Let's explore how earth fault protection works in isolated vs. resistance-grounded systems
Earth Fault Protection in solated vs.
Resistance-Grounded Systems
In most electrical networks, the transformer neutral is solidly grounded.
Why? Because when an earth fault occurs on a feeder, a clear path for fault current forms through the neutral.
This allows protection relays ( such as 50N or 50G) to detect and trip the faulted circuit immediately.
However, in some critical networks, the transformer neutral is intentionally isolated to ensure continuity.
With an ungrounded system, a single phase to earth fault doesn't cause an outage ,it keeps operating so maintenance can be planned without unscheduled downtime.

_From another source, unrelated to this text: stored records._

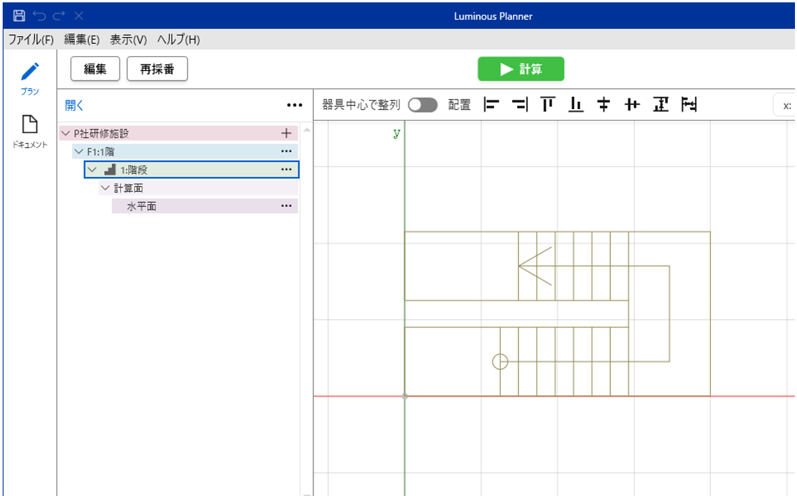Add item with plus next to P社研修施設
The image size is (797, 496).
[286, 133]
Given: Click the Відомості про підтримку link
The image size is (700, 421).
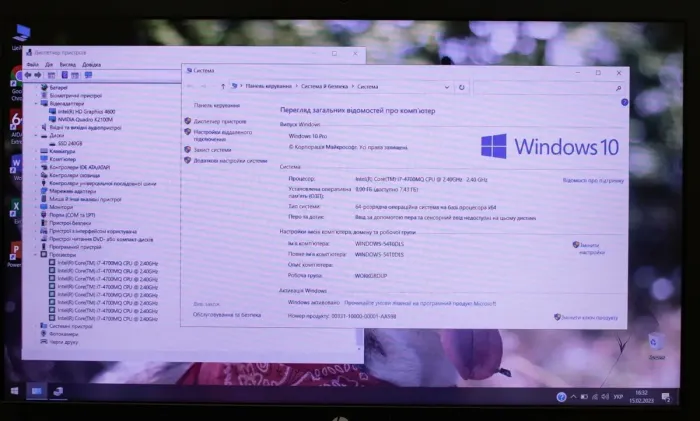Looking at the screenshot, I should 593,181.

• But here's the key question:
How do we detect an earth fault if there's no neutral current?
The answer lies in voltage transformers (VTs).
Three VTs are connected in an Open-Delta (V-V) or "Broken Delta" configuration. The output feeds a 59N relay (Neutral Voltage Displacement relay).
● How It Works
• Normal Conditions:
Phase voltages are balanced; the vector sum (Va + Vb + Vc)= 0. The open-delta produces no output, keeping the 59N relay inactive.
• During an Earth Fault:
A fault unbalances voltages, so (Va + Vb + Vc) = 3Vo (zero-sequence voltage). This appears on the open-delta secondary, activating the 59N relay and tripping the
circuit.
In Summary
In ungrounded systems, protection shifts from current measurement to voltage imbalance detection.
Two common methods:
1 • Core Balance CT (CBCT) – detects small residual
currents (mainly capacitive). Often paired with the next
method for reliability.
2 • Neutral Voltage Displacement (59N) -measures zero-sequence voltage via open-delta VT, providing robust fault detection.
System Philosophy
• Solidly Grounded → prioritize immediate clearance
• Isolated... emphasize operational continuity
Choosing the right grounding and protection scheme ensures a reliable and resilient power network.